DATA SUPPLIED:
□ □ □ □ □ □ □
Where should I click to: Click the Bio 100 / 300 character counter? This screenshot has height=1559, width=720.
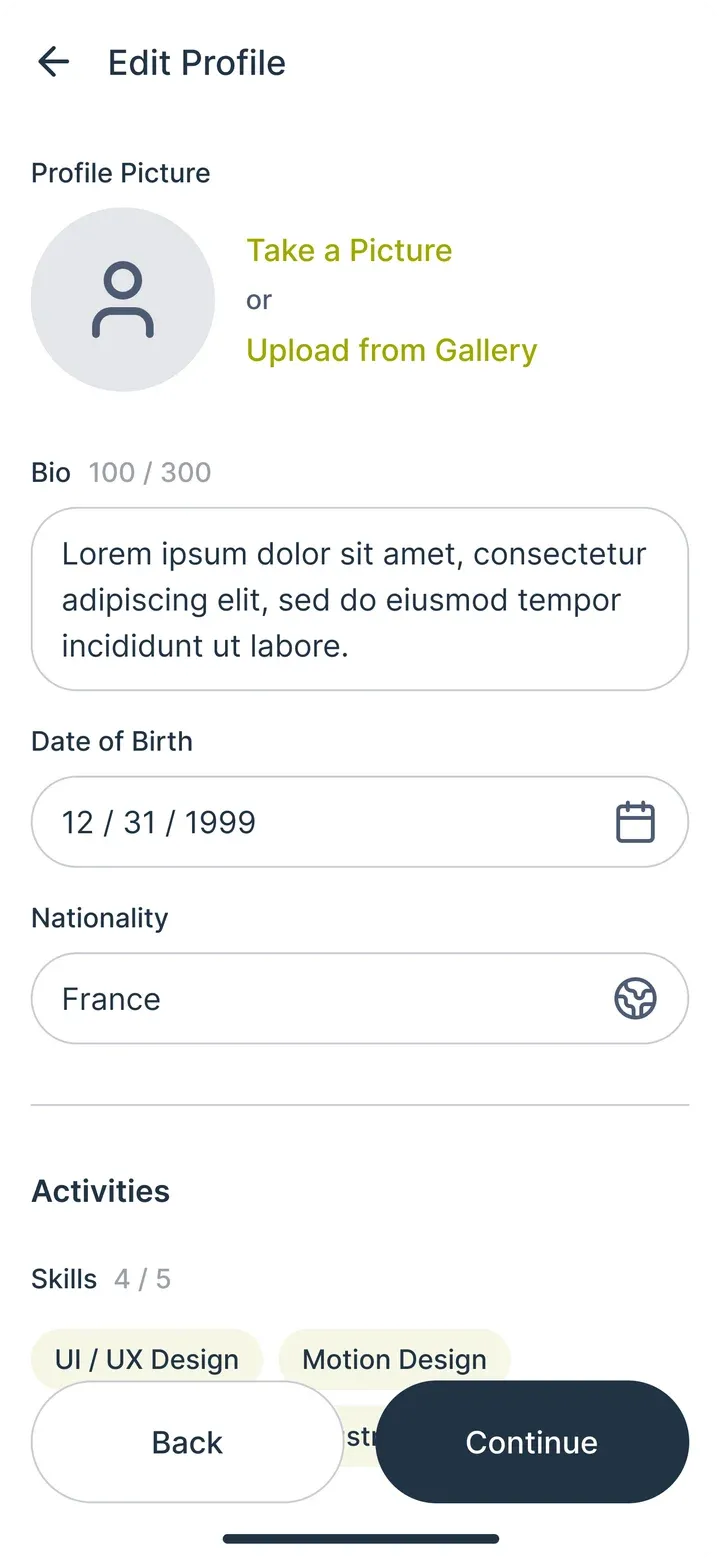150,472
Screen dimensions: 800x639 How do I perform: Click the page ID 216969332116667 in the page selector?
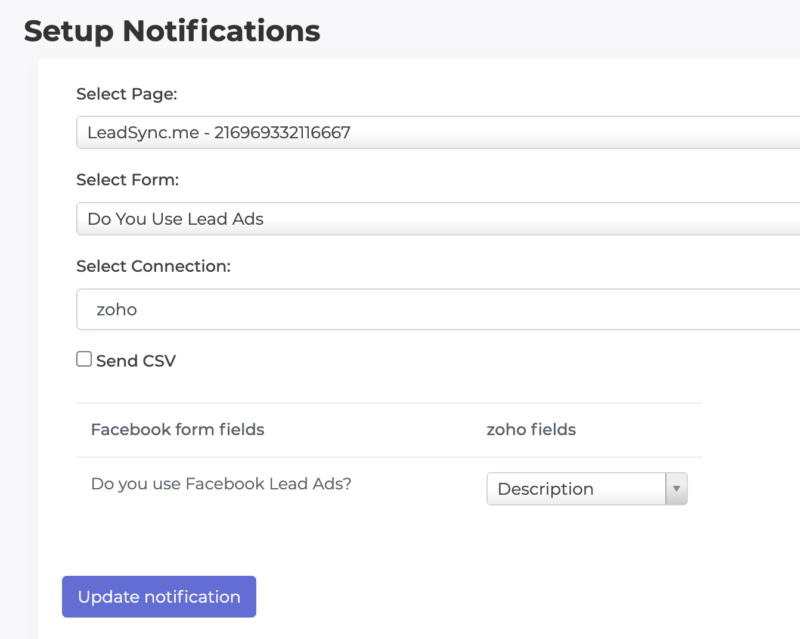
□ □ □ □ □ □ □
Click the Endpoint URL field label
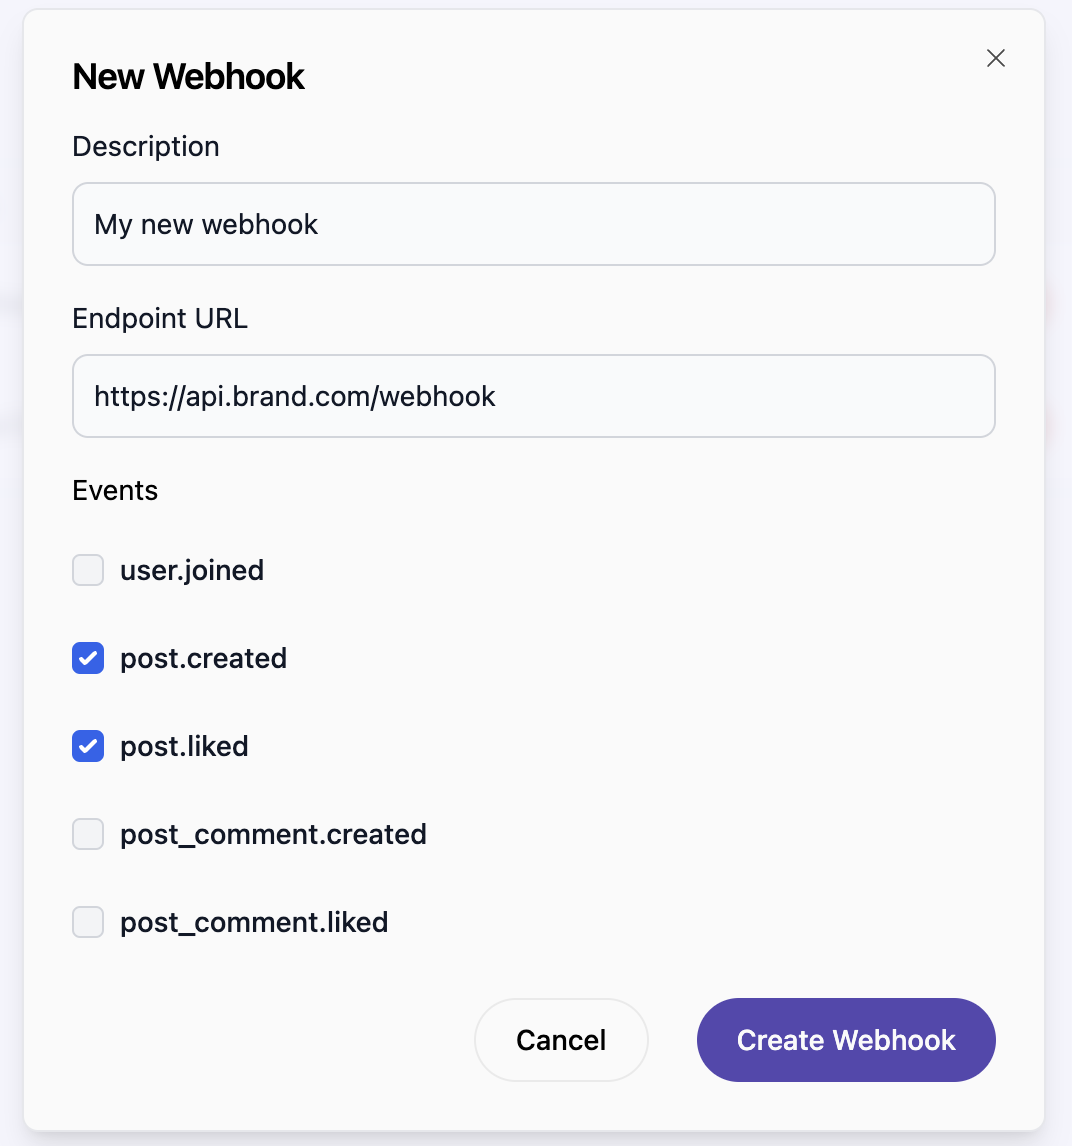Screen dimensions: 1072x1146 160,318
□ □ □ □ □ □ □
TO DO:
In the listing above, find the line containing "Where should I". Output it and every line after it up to and including the line containing "Screen dimensions: 800x639", exactly, but skip the pictures.

COMPLETED TASK:
Where should I click to: Click the Bio 100 / 300 character counter? This screenshot has height=1559, width=720.
150,472
Screen dimensions: 800x639 How do I perform: Click the page ID 216969332116667 in the page selector?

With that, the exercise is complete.